The proposed changes to the Credit Unions part of the PRA Rulebook are to:

  • Include lending to corporate members and the provision of consumer credit within the definition of ‘additional activities’, with the effort of bringing credit unions undertaking these activities within the scope of existing additional systems and control requirements.
  • Extend the range of products available to credit unions to invest in, to include a wider range of products, where a credit union meets certain requirements.

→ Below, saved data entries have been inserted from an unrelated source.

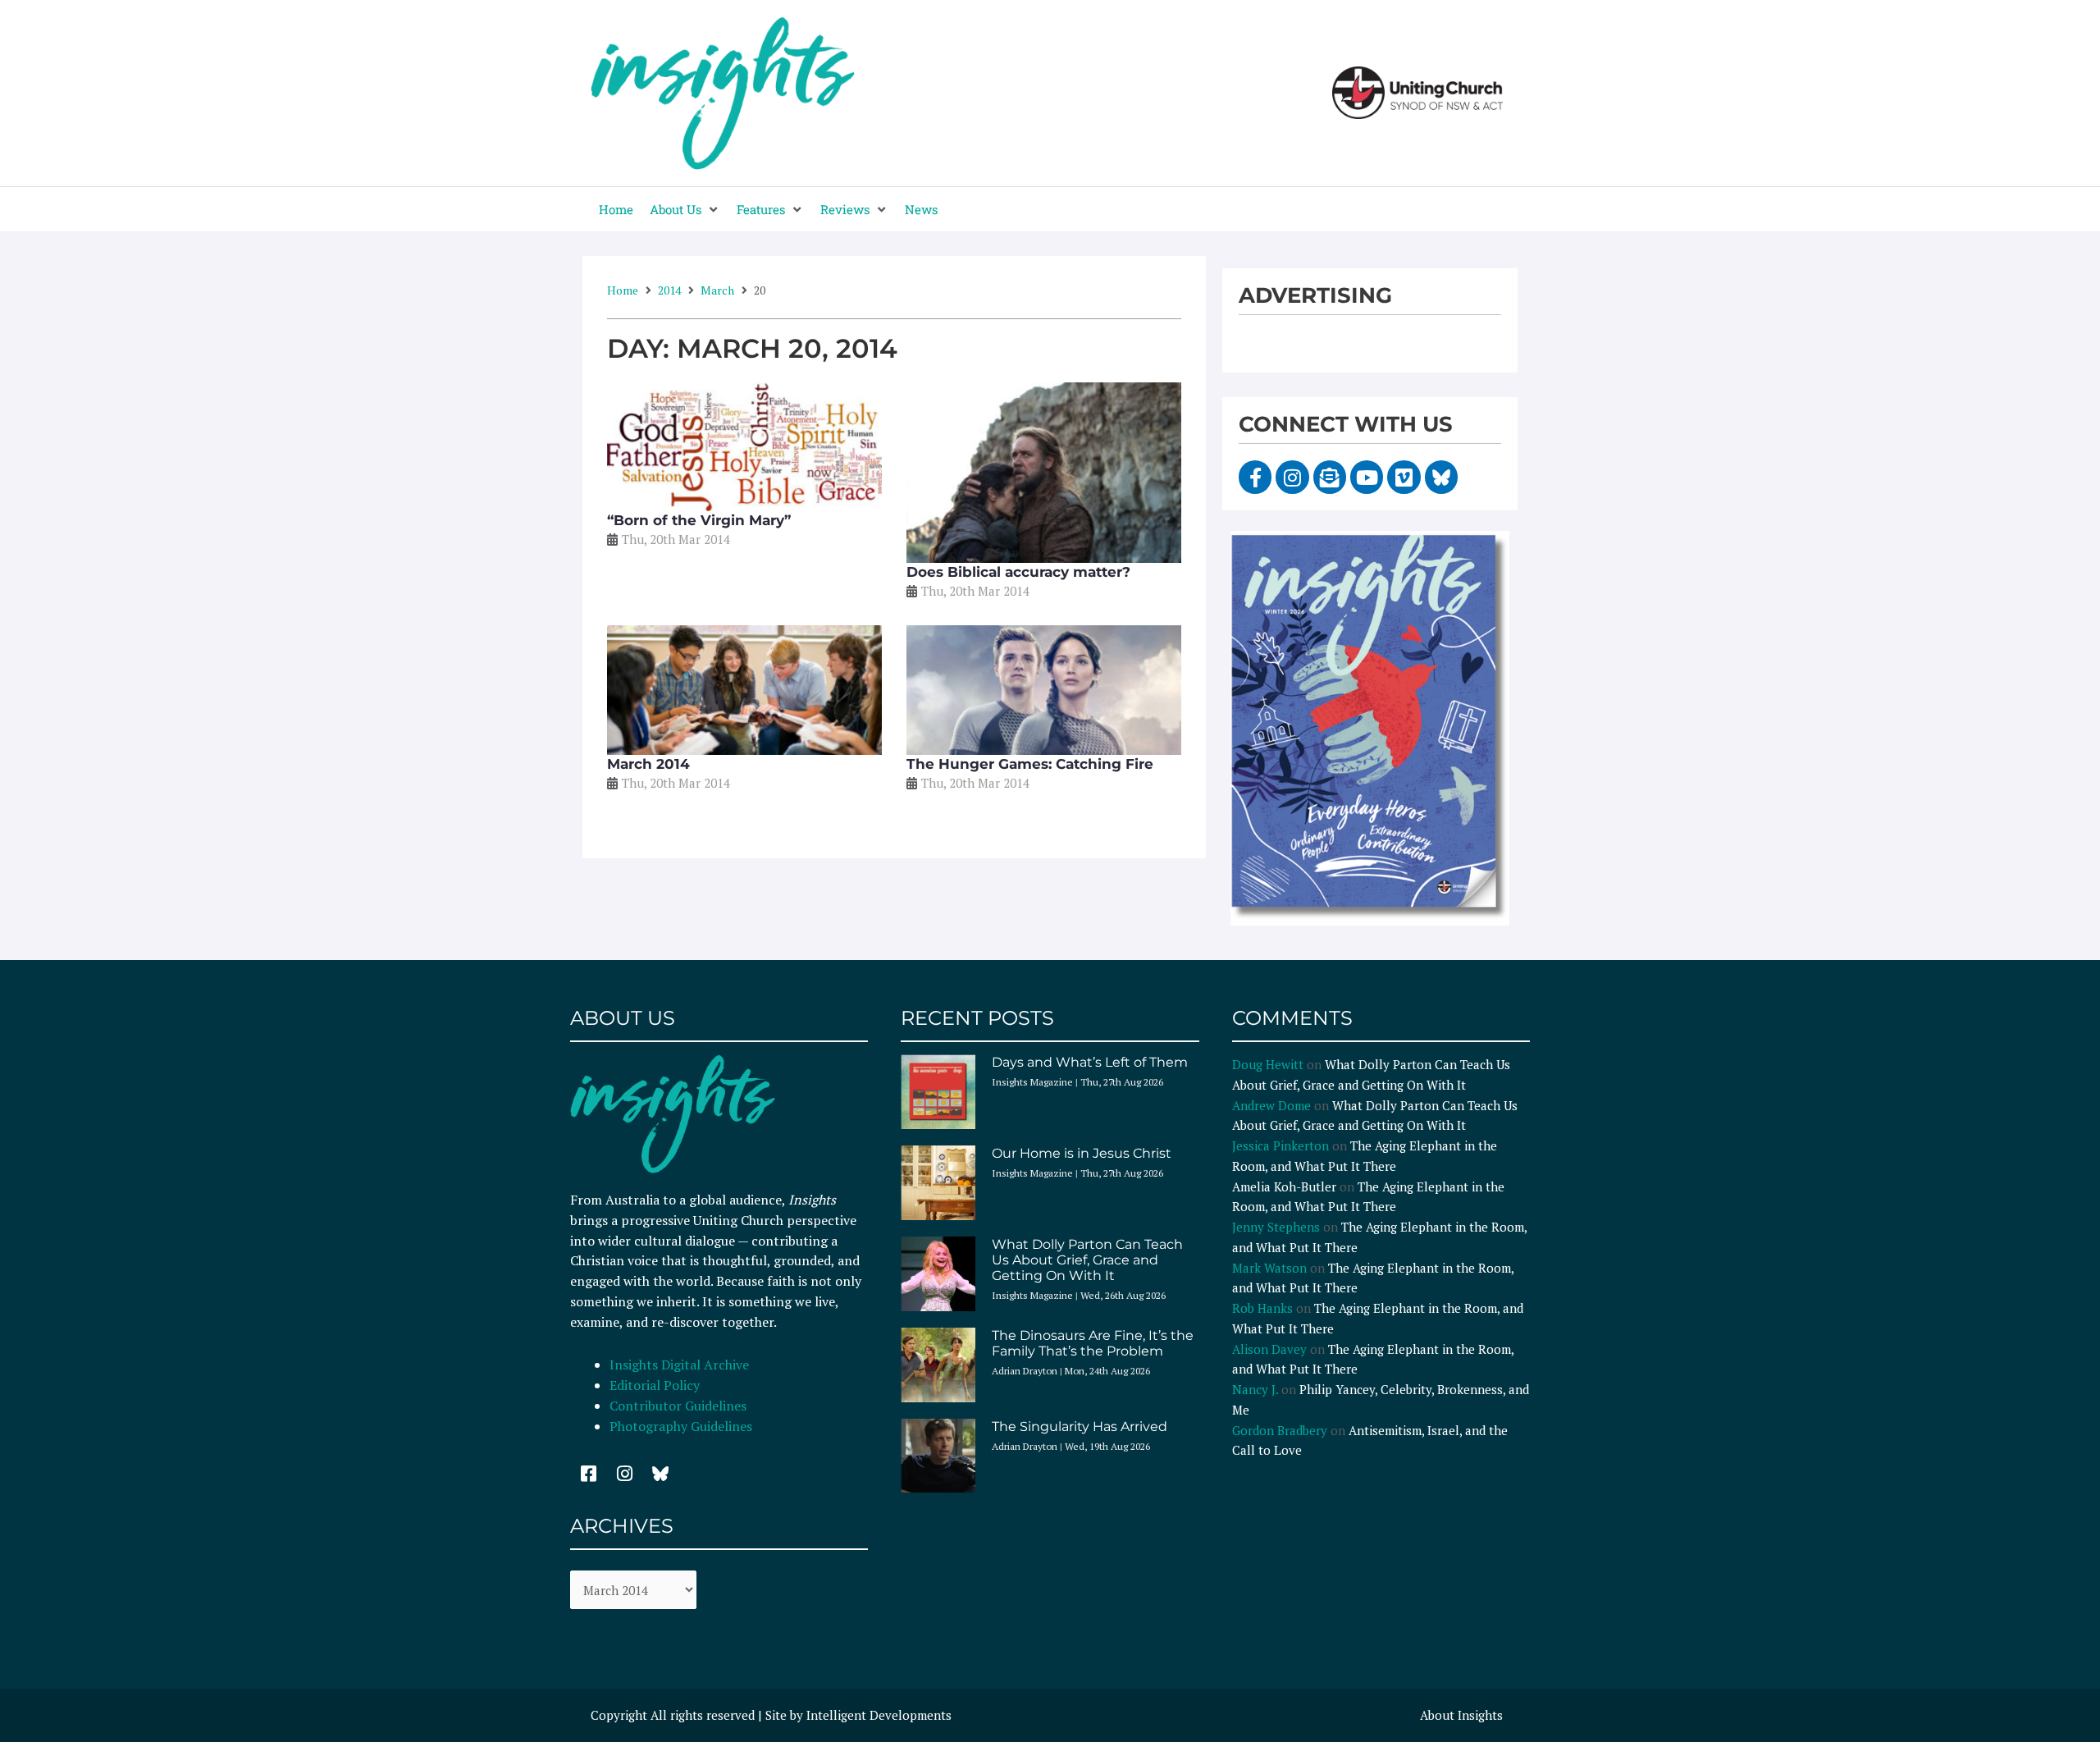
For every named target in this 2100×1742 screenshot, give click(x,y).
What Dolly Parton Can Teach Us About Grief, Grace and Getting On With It (1087, 1260)
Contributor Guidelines (677, 1406)
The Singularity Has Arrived (1079, 1426)
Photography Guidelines (680, 1426)
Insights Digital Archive (679, 1365)
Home (622, 290)
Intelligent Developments (879, 1715)
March (717, 290)
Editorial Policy (656, 1385)
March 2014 (648, 764)
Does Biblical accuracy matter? (1018, 572)
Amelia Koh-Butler (1284, 1186)
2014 (669, 290)
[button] (684, 209)
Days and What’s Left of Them (1090, 1062)
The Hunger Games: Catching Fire (1029, 764)
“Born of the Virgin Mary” (699, 520)
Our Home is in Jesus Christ (1081, 1153)
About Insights (1461, 1715)
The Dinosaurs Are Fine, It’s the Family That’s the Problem (1093, 1343)
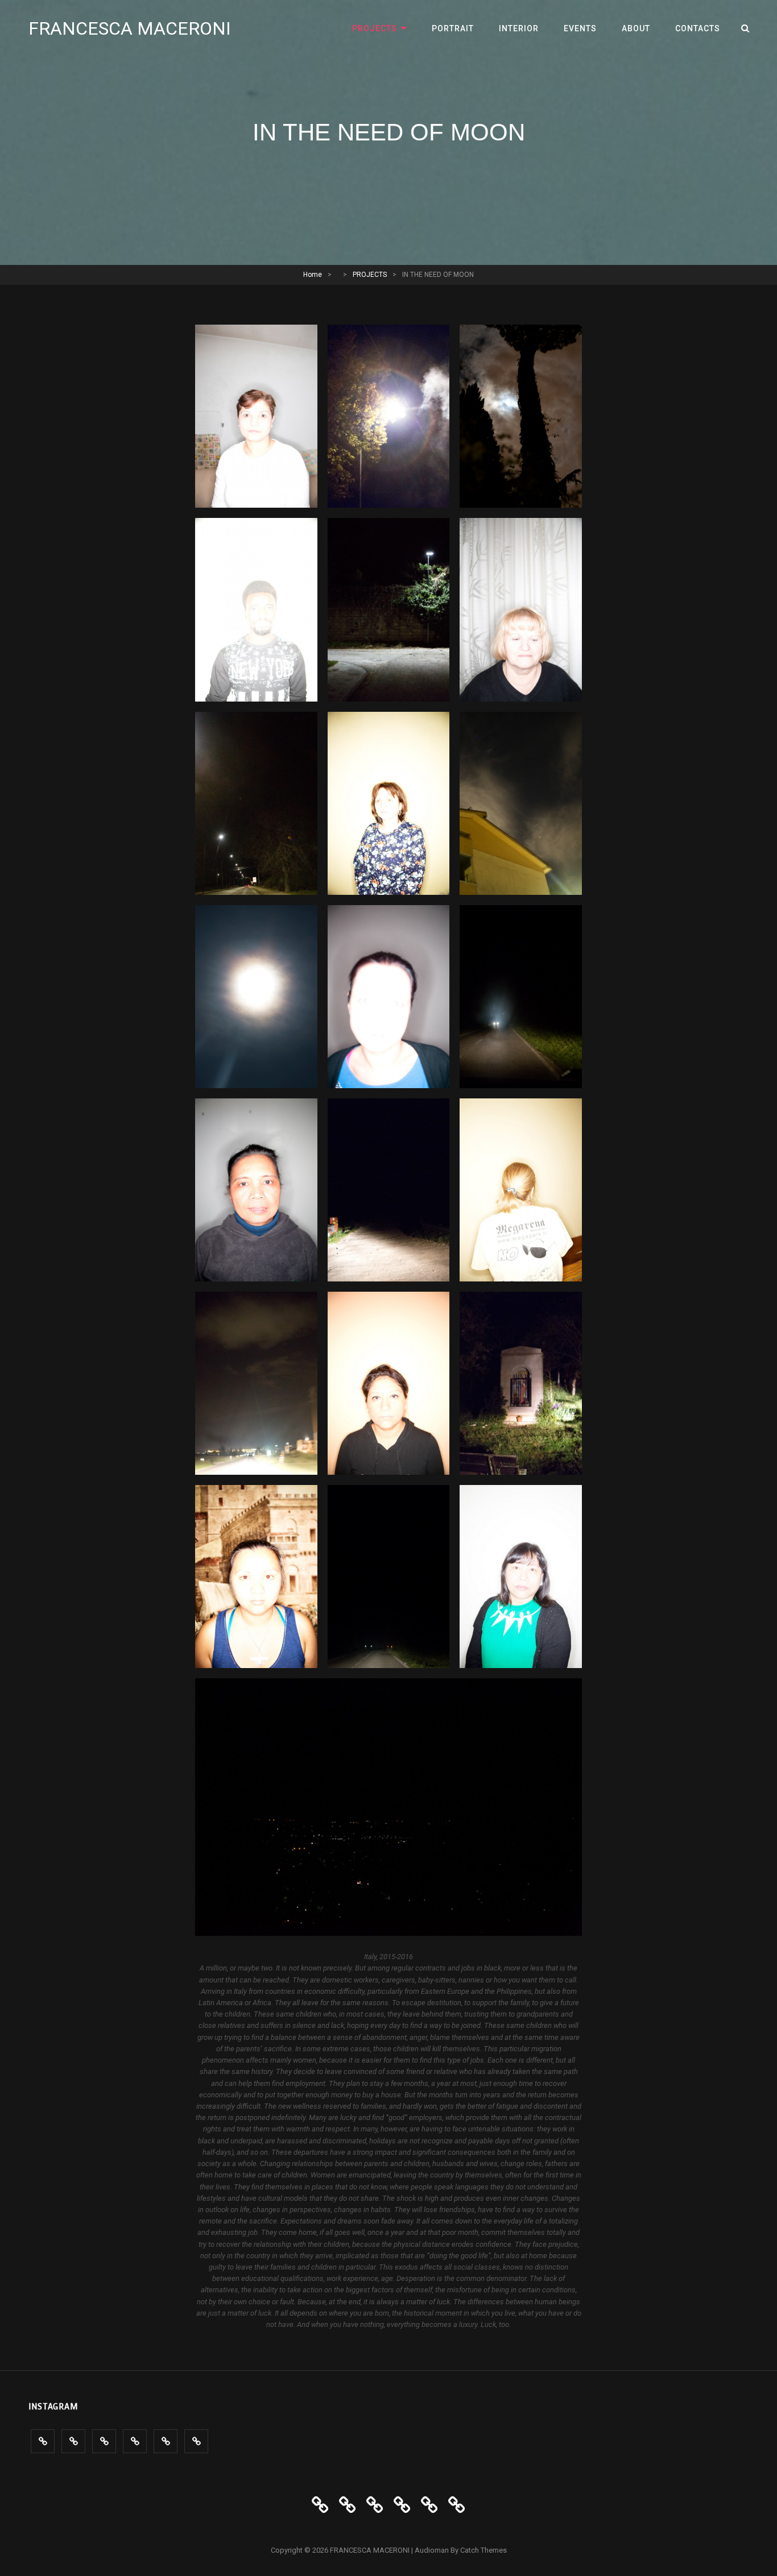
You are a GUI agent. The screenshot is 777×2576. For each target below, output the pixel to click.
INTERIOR (519, 28)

This also includes clarification that credit unions may hold funds with other credit unions, as clarified by recent changes in legislation.
  • Amend the PRA rules on lending limits, including confirmation that the current limits on credit union unsecured lending will also apply to the provision of hire purchase agreements and conditional sale agreements, which will be permitted products for Great Britain credit unions under the Financial Services and Markets Bill’s proposed amendments to the Credit Unions Act 1979.

The PRA also proposes to introduce a new Supervisory Statement ‘Supervising credit unions’ which would supersede Supervisory Statement 2/16 ‘The prudential regulation of credit unions’. The changes that the new Supervisory Statement would introduce include:

  • Additional expectations for credit unions with more than £10 million in assets with respect to liquidity risk management and contingency funding, with a further expectation for credit unions with more than £50 million in assets and/or credit unions that wish to undertake more sophisticated investment business as per the above, to undertake basic liquidity stress testing;
  • More clarity on the PRA’s expectations regarding the amount and quality of capital held by a credit union.
  • Additional detail on the PRA’s expectations regarding the amount and quality of capital held by a credit union.
  • Additional detail on the PRA’s expectations of credit unions that offer mortgages including consideration of relevant sections of Supervisory Statement 20/15 ‘Supervising building societies’ treasury and lending activities’ as evidence of good practice.
  • An expectation that the largest credit unions (with more than £100 million in assets) consider the steps and resources needed to wind down their business in an orderly manner and are able to evidence that they have evaluated the risks and how best to mitigate them.
  • Expectations for credit unions that provide credit cards.
  • Expectations around risk management, including operational risk management for credit unions with more than £10 million in assets, with good practice guidance for all credit unions.
  • Clarification regarding existing expectations for all credit unions on governance, business plans and forecasts.
  • Expectations regarding a credit union’s internal audit function, including indicators that it may not be fulfilling its role.

The deadline for comments on CP7/22 is 21 December 2022.